→ **WHAT IS EXPECTED**: Go through the entries and copy every line that has the string "agent" in it.

→ **MATERIAL FOR THE TASK**:
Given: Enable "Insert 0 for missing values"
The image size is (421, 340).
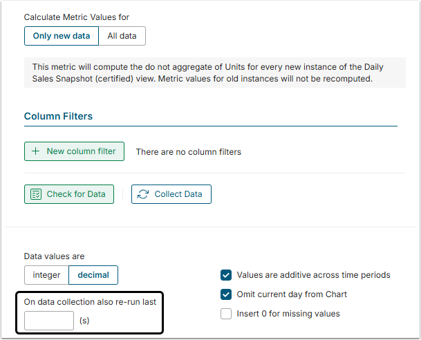Looking at the screenshot, I should tap(226, 314).
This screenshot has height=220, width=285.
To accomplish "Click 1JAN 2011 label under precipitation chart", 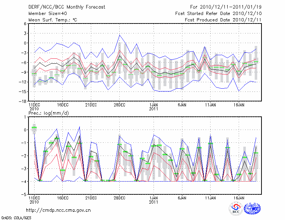I will click(x=154, y=199).
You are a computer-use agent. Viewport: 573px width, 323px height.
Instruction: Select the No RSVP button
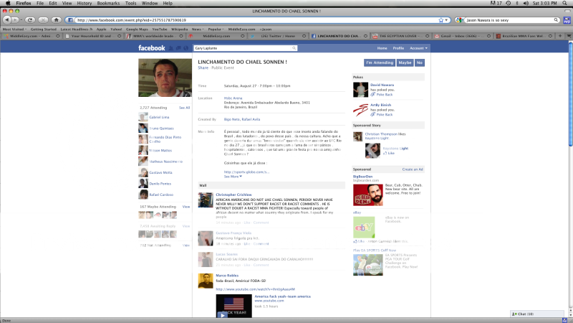pos(420,63)
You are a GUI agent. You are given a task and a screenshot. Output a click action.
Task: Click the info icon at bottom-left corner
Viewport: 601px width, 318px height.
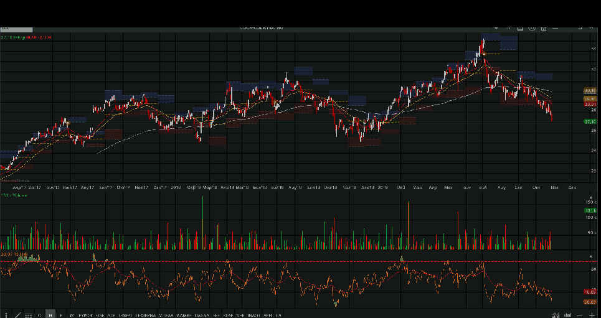point(6,316)
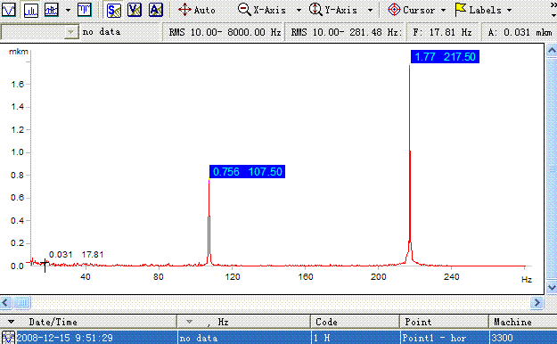Open the cepstrum view icon

(x=85, y=10)
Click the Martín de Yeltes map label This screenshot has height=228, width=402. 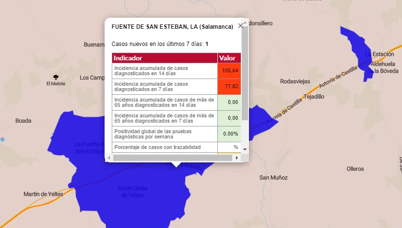pos(43,194)
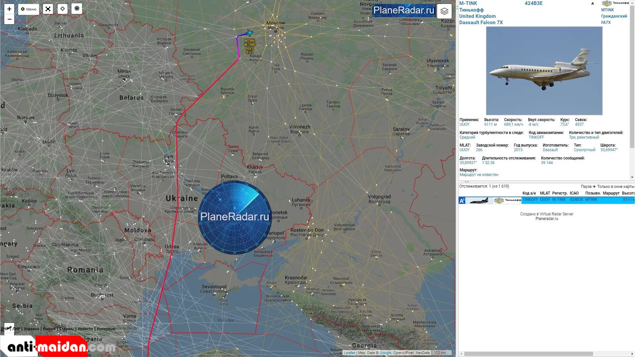Open the map layers selector

point(444,11)
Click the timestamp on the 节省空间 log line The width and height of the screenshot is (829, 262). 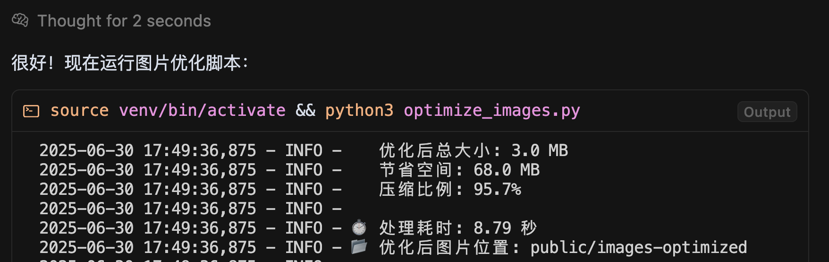pos(147,170)
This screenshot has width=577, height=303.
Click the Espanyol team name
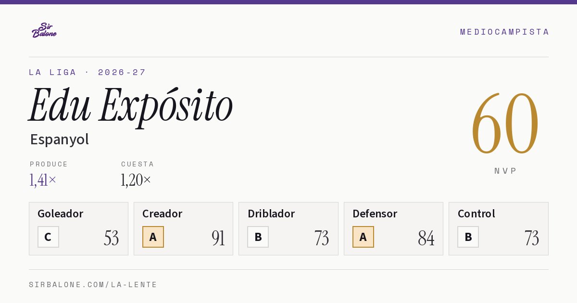60,139
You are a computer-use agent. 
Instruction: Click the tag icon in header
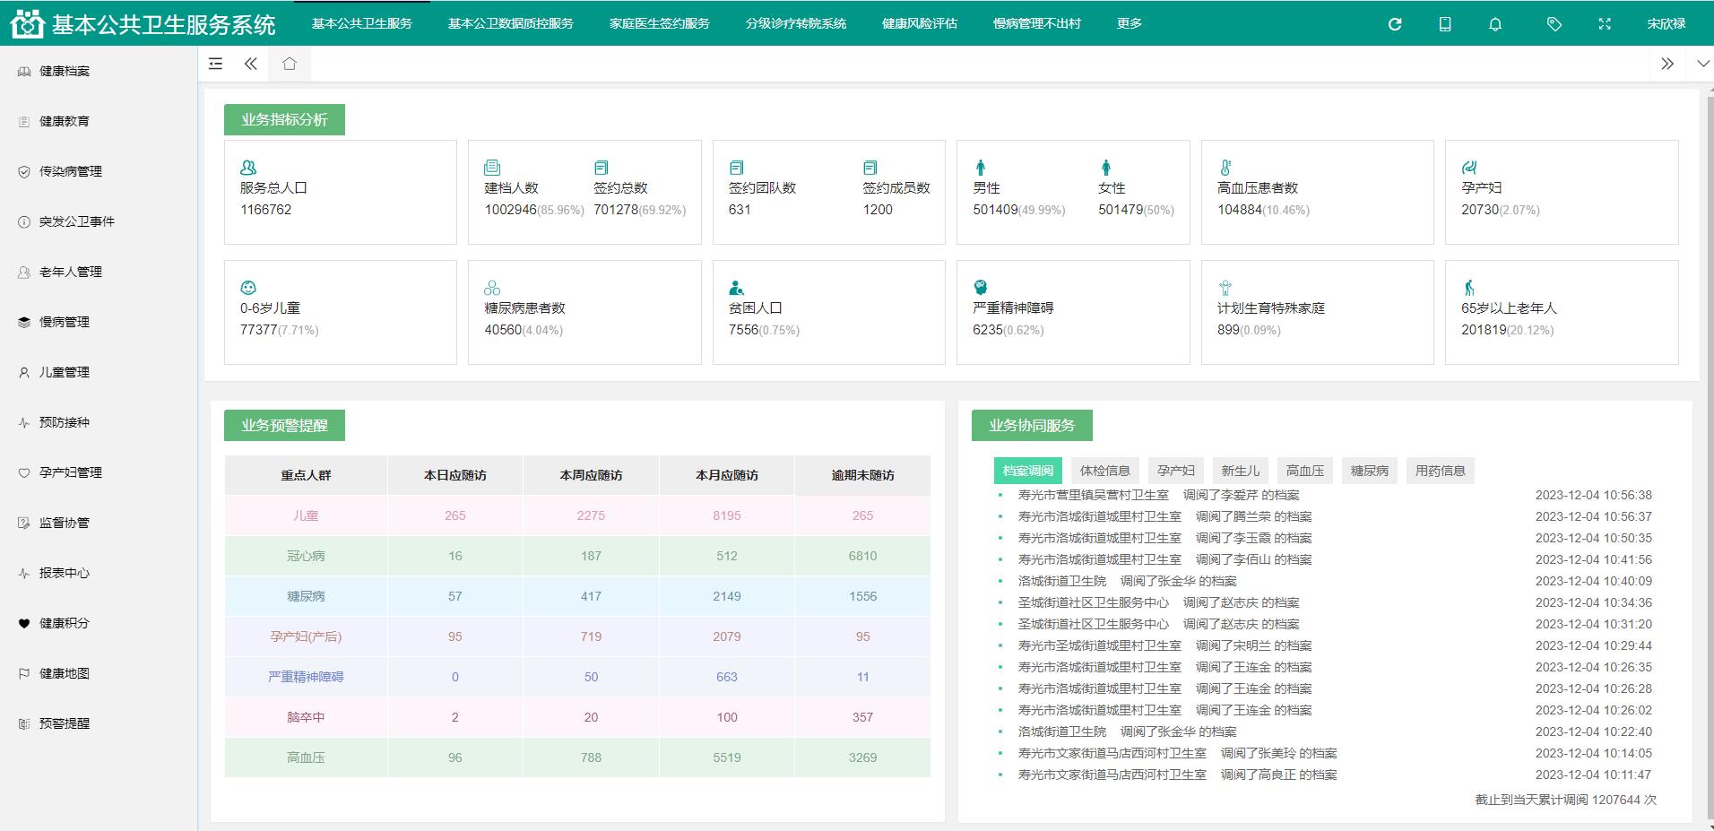click(1554, 24)
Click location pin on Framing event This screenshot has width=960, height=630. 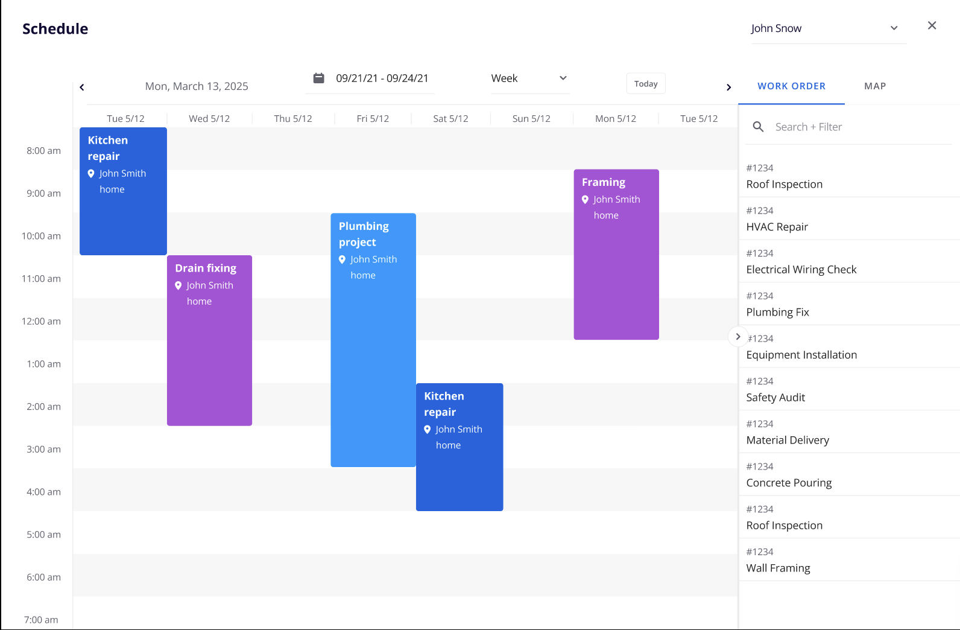[585, 199]
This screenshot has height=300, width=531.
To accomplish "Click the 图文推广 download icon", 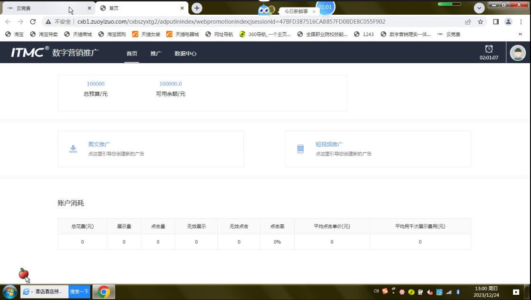I will point(73,149).

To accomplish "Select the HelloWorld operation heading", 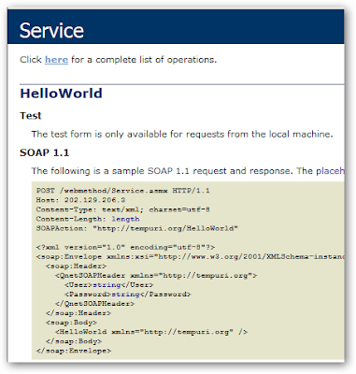I will click(61, 94).
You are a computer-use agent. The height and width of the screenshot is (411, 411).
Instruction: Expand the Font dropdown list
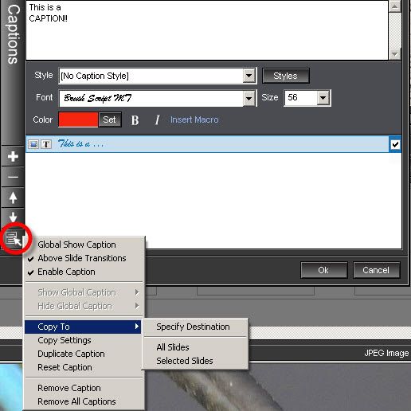coord(249,98)
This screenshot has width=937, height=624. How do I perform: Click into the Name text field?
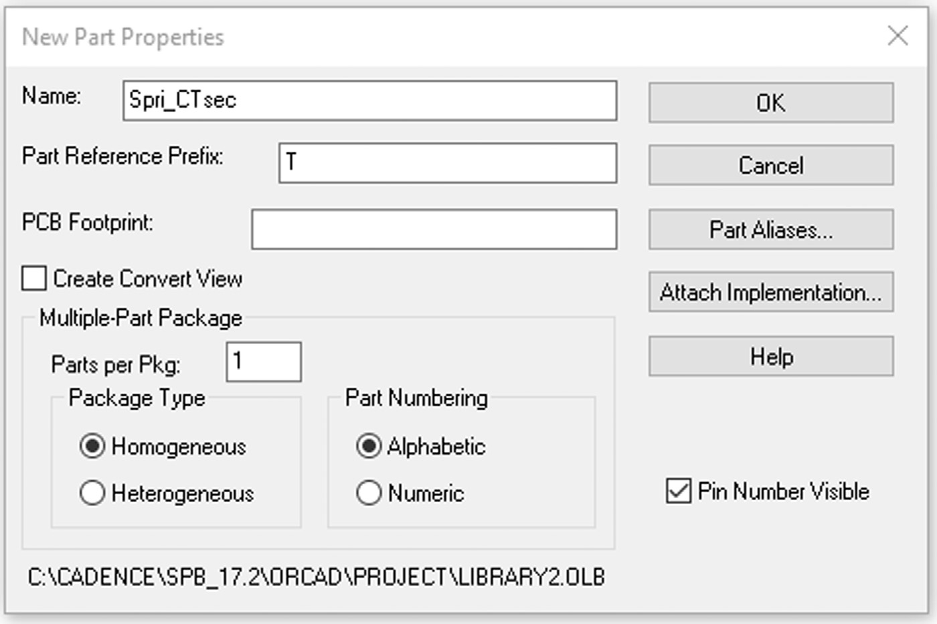[x=369, y=100]
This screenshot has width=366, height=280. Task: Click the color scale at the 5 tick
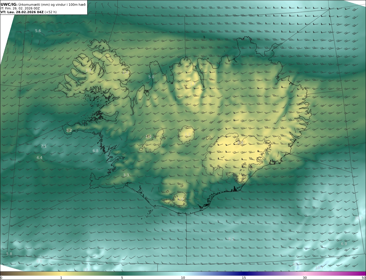pos(122,274)
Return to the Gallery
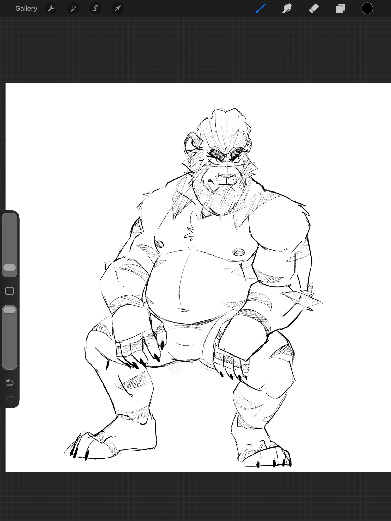The image size is (391, 521). tap(26, 9)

→ **TASK RESPONSE**:
You are a computer-use agent. Viewport: 573px width, 323px height.
You are a GUI agent. You are given a task and a screenshot. Output a click action.
You are a computer-use agent. 
You are a computer-use agent. The height and width of the screenshot is (411, 411).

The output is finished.